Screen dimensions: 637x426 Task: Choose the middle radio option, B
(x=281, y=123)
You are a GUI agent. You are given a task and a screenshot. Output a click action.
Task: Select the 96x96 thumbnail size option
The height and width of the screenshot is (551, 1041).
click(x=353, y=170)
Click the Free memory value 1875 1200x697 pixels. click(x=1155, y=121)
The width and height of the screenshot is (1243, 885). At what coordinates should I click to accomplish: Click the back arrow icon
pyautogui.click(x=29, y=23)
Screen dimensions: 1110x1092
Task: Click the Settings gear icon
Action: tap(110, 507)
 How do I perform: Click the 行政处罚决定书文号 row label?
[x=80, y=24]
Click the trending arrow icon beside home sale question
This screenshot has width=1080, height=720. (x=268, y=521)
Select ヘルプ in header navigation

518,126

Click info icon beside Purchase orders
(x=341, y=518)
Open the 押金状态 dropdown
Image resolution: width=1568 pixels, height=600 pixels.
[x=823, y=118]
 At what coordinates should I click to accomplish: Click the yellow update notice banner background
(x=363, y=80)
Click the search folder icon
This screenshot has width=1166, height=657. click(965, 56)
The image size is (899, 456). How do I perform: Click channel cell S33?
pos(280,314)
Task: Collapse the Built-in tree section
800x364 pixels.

(WHAT YOU WILL DO): Where the line containing "Click the Free" appears in the data above, begin there and reproduce every line to the end exactly; include nothing else.

(RESULT OF THIS TASK):
Click the Free memory value 1875 1200x697 pixels. click(x=1155, y=121)
The width and height of the screenshot is (1243, 885). At what coordinates should I click to accomplish: Click the back arrow icon
pyautogui.click(x=29, y=23)
Screen dimensions: 1110x1092
Task: Click the Settings gear icon
Action: tap(110, 507)
 How do I perform: Click the 行政处罚决定书文号 row label?
[x=80, y=24]
Click the trending arrow icon beside home sale question
This screenshot has width=1080, height=720. (x=268, y=521)
Select ヘルプ in header navigation

518,126

Click info icon beside Purchase orders
(x=341, y=518)
Open the 押金状态 dropdown
Image resolution: width=1568 pixels, height=600 pixels.
[x=823, y=118]
 At what coordinates should I click to accomplish: Click the yellow update notice banner background
(x=363, y=80)
Click the search folder icon
This screenshot has width=1166, height=657. click(965, 56)
The image size is (899, 456). How do I perform: Click channel cell S33?
pos(280,314)
Task: Collapse the Built-in tree section
800x364 pixels.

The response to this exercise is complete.